Psalm 2; Isaiah 42.1-7; Mark 1.4-11

Was Jesus' baptism significant for him? A pivotal event? Or just play acting for the benefit of the crowd? Why did a sinless person (if he was sinless) need to be baptised?

Crowds come out to John to be baptised, they confess their sins asking for forgiveness. In the crowd is a visitor  from Galilee. He too is baptised. Outwardly he is just one of the crowd.  No one observes anything special about his baptism. But he does.

Private Vision

Jesus has a private vision. He sees heaven split open and the Spirit descending on him - in a gentle anointing - like a dove. And he hears a voice speaking to him.

Of what benefit was this vision? If he was the Son of God why did he need the Spirit to come on him, and why did he need God to tell him he was his Son? Of course as we read the story we remember promises made in the Old Testament (eg Ps 2, Is 42) about the coming servant or child who would be anointed with the Spirit of God and save his people.

Trinity Vision?

But this vision, while it affirms those promises, may be much more profound than that. Because this looks more like a private conversation between the persons of the Triune God. It is as though the Father, the Son and the Holy Spirit are working together in the ministry Jesus is beginning.

One of the frustrating things for us is the lack of explanation for this vision. How do we know it happened? Presumably because Jesus reported it to his disciples later. But why did he not explain what it meant? Why did they not ask him more questions about it? The report of the vision, at this stage of the Mark's gospel, is an enigma.

An Enigma?

But although it is a puzzle, it does tell us quite a lot. It reveals to us things we had no way of knowing otherwise. It shows that something was being coordinated within the Trinity. More than that it shows us the relationships between Father and Son and between Spirit and Son. There is no possibility of us knowing such relationships exist unless the Son tells us. We are given a glimpse into not just the fact of the relationships but to the nature of them.

And as we listen to the report of this vision we get a glimpse of an extraordinary cooperative work in which the Father and Spirit are involved in the work of the Son. Later theologians tried to put into words the nature of this relationship. One of their attempts is the Nicene Creed which we use in church. As they discussed this in the next few centuries some, helped by John's gospel, came to the awareness that the unity of God was such that whatever the Son did was what the Father was doing. That what the Spirit did was done in and through the Son, that the works of the Father were the deeds of the Son.
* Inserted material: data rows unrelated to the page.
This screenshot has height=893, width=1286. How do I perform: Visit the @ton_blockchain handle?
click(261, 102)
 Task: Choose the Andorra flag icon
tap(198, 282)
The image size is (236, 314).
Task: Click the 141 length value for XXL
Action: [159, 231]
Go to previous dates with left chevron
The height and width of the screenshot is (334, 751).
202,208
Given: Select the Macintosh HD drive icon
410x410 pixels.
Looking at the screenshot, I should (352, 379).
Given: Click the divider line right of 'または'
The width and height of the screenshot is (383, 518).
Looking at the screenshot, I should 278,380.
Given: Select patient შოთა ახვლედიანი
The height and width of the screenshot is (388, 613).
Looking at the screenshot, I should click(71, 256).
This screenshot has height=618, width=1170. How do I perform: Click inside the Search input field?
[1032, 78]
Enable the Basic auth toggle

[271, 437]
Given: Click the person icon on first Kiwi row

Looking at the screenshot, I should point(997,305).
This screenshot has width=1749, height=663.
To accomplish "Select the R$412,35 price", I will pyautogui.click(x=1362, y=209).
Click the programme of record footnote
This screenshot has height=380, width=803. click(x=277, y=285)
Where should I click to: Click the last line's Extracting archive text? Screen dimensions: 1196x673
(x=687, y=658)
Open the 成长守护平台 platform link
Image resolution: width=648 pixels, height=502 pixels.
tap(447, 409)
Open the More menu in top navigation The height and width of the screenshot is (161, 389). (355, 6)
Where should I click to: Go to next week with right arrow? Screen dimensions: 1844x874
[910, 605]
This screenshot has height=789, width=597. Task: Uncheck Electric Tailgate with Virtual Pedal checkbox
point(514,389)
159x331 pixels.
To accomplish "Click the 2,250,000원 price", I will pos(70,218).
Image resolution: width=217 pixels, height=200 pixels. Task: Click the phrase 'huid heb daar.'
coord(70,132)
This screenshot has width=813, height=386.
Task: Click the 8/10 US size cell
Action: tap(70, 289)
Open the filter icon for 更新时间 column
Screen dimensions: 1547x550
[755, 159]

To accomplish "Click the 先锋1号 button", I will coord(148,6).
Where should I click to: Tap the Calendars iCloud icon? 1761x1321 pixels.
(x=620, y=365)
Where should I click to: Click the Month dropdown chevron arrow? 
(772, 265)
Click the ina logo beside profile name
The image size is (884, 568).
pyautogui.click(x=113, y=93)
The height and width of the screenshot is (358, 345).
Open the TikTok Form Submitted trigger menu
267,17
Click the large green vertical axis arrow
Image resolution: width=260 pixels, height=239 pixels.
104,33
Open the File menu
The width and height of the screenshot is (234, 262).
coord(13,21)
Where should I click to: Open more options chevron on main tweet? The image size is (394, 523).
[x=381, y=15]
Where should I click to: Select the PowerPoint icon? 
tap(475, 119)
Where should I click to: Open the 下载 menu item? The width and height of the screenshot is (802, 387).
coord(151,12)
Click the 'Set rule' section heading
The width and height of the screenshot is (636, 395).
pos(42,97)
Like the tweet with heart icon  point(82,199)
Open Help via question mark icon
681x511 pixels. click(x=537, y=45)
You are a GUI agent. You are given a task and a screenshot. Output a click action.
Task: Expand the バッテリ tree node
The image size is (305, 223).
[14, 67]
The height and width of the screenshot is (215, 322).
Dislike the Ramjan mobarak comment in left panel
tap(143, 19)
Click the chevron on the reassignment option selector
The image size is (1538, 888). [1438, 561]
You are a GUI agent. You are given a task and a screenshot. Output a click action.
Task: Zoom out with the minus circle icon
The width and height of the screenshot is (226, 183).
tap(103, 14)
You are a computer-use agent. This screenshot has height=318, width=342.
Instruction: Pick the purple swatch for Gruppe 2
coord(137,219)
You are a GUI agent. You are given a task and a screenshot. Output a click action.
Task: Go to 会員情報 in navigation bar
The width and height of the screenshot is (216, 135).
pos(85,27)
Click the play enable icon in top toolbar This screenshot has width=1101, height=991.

This vision gives us a glimpse into that united working. It is appropriate at the beginning of Jesus' ministry that the Father, the Spirit and the Son are all seen to be cooperatively involved in what the Son is about to do.

A Sinner?

But what is he doing? And did he confess his sins like all the others who were baptised by John? Mark is silent on the question. But a big clue to the answer lies in the very next  event. The Spirit sends Jesus out into the wilderness for forty days to be tested by Satan. That is a good test. And although Mark does not tell us the outcome, we know Jesus resisted the temptations.

So perhaps we can assume Jesus had no sins to confess. But if so why be baptised? I suppose we can see Jesus wishing to join into John's movement. To align himself with John's preaching, to associate himself with the repentant sinners who were looking for forgiveness.

It is possible to read this story and say that there is not explanation of it, no answer to our questions about what it meant and why it happened. But it is also possible that the explanation is quite lengthy, that it requires certain other things to happen, and other information to be provided before it is possible to explain it. Perhaps the rest of Mark's gospel is the explanation. And the questions which are left hanging enigmatically in the air at the beginning are answered by the end.

The Heart

Because this baptism is not only pivotal for Jesus, it represents the heart of his mission. Later (10.38) he will ask two of his ambitious disciples whether they can be baptised with the baptism he is to be baptised with. He is referring not to this baptism but to his death. And yet there is a connection. As he has followed the crowds down into the Jordan, so later he will take them and their sins down into waters of death. And trust the Father to raise them up again with him.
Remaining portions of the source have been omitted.